Su intendente lo avisó de la presencia de una joven y hermosa visitante. Intrigado, Nebamon salió al porche de su propiedad.
—¡Neferet! Qué maravillosa sorpresa… ¿Almorzaréis conmigo?
—Tengo prisa.
—Pronto tendréis la ocasión de visitar mi casa, estoy seguro. ¿Me traéis una respuesta?
Neferet inclinó la cabeza. El entusiasmo se apoderó del médico en jefe.
—Sabía que seríais razonable.
—Concededme tiempo.
—Puesto que habéis venido, vuestra decisión ya está tomada.
—¿Me concederéis el privilegio de ver de nuevo a Pazair?
Nebamon hizo una mueca.
—Os imponéis una prueba inútil. Salvad a Pazair, pero olvidadlo.
—Le debo un último encuentro.
—Como queráis. Pero mis condiciones no cambian: primero tendréis que demostrarme vuestro amor. Después intervendré. ¿Estamos de acuerdo?

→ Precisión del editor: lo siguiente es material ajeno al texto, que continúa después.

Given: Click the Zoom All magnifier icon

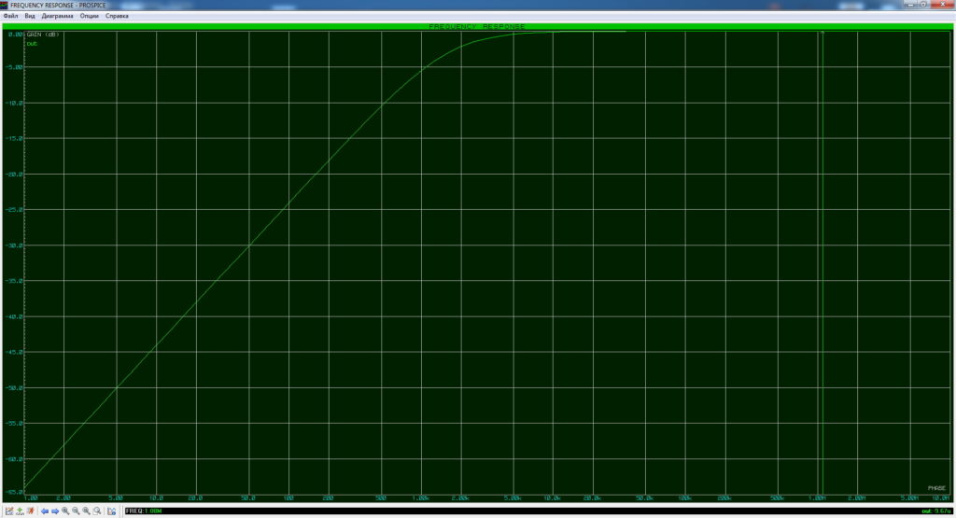Looking at the screenshot, I should point(86,511).
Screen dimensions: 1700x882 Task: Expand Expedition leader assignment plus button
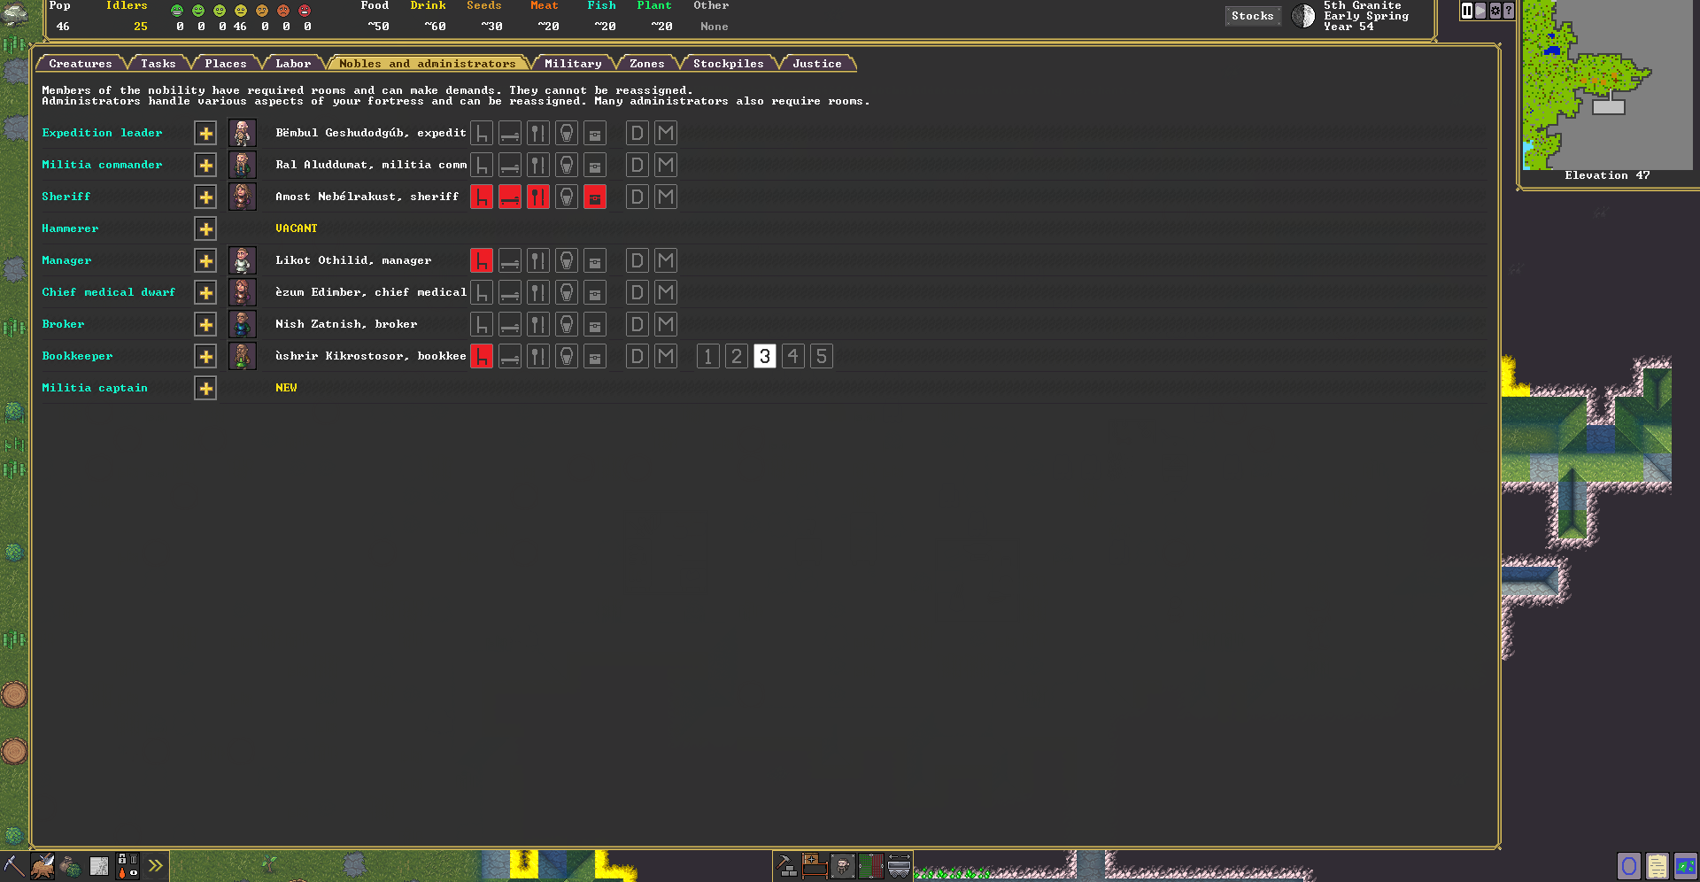pos(205,133)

—No estoy en condiciones de negociar.
—Aprecio vuestra inteligencia, Neferet; sólo vuestra belleza la iguala.
La tomó tiernamente por la muñeca.
—No, Nebamon, aquí no, ahora no.
—¿Dónde y cuándo?
—En el gran palmeral, junto al pozo.
—¿Un lugar que os es agradable?
—Medito allí con frecuencia.
Nebamon sonrió.
—La naturaleza y el amor forman buena pareja. Como vos, disfruto la poesía de los palmerales. ¿Cuándo?
—Mañana, cuando el sol se haya puesto.
—Acepto la penumbra para nuestra primera unión; luego viviremos a pleno sol.